In Ghana, just miles away from the now defunct Kpone landfill, Franklin-Wallis visits Kantamanto, one of the region’s largest second-hand clothing markets, where vendors sell an estimated 15 million garments a week. He meets with nearby electronics importers who resell electronic waste, or e-waste, (in this case, laptops from Holland) to local schools.

“A lot of the people in this system are doing it to make money, and it has benefits—it also has drawbacks we need to find ways to mitigate,” he said. E-waste, for example, is the fastest growing and most valuable waste stream in the world by weight, but the practice of dismantling and recycling the goods can leach toxic chemicals, including lead.

In the course of reporting the book, Franklin-Wallis began to rethink his own consumption practices. He swapped out his plastic toothbrush for a bamboo one. He learned to sew so he could fix his clothes rather than buy new ones. He started buying more of his kids’ clothing and toys secondhand.

But he cautions against narratives that place the blame for the waste crisis at the individual level. “There have been these very successful drives to convince us that [the waste crisis] is the fault of individuals,” he said.

In the 1950s, the Keep America Beautiful program, whose founders included the American Can Company and Coca-Cola, launched clean-up campaigns across the country and coined the term “litterbug” to help the companies producing waste evade public scrutiny.
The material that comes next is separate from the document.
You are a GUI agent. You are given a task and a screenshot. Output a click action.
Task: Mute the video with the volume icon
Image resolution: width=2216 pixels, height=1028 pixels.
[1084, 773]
Franklin-Wallis compares that campaign to the way British Petroleum popularized the term “carbon footprint.”

As Franklin-Wallis sees it, governments need to regulate the companies producing waste—including fossil fuel giants who are turning to plastic production to hedge against falling oil demand.
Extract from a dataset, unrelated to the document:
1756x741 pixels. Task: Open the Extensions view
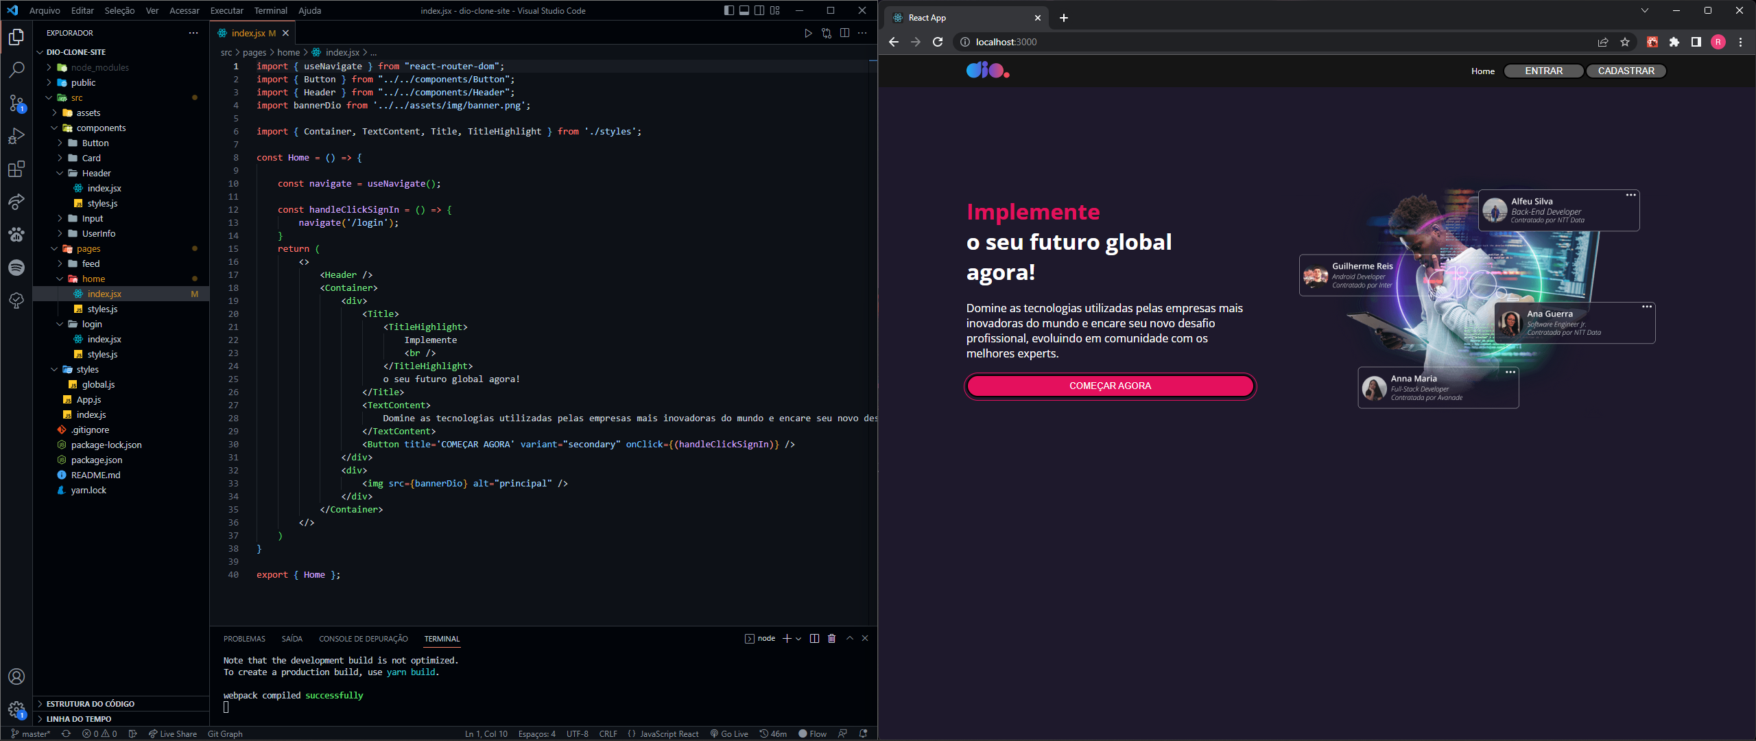17,169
Several companies have signed on to Extended Producer Responsibility (EPR) plans, in which companies that produce waste pay into waste management systems—although those funds seldom reach the lower-income countries that are often the final destination for these products, Franklin-Wallis said. Many governments have also passed Right to Repair legislation, which is aimed at reducing electronics waste.

And earlier this month, United Nations negotiators released a draft of the global plastics treaty, which, among other things, outlines a plan to reduce the manufacture of new plastics.

Nonetheless, consumers still need to understand the true impact of their waste. Changing consumer behavior will require a crackdown on greenwashing, Franklin-Wallis said. Contrary to popular belief, most plastics are not recyclable (unregulated labeling may lead consumers to believe otherwise) and plastics that are labeled as compostable often do not disintegrate as promised, to name just a few examples.

‘The waste industry is absolutely replete with greenwashing,” Franklin-Wallis said. “If we just get some truth out into the system, it will make people reckon with the waste that we’re creating.”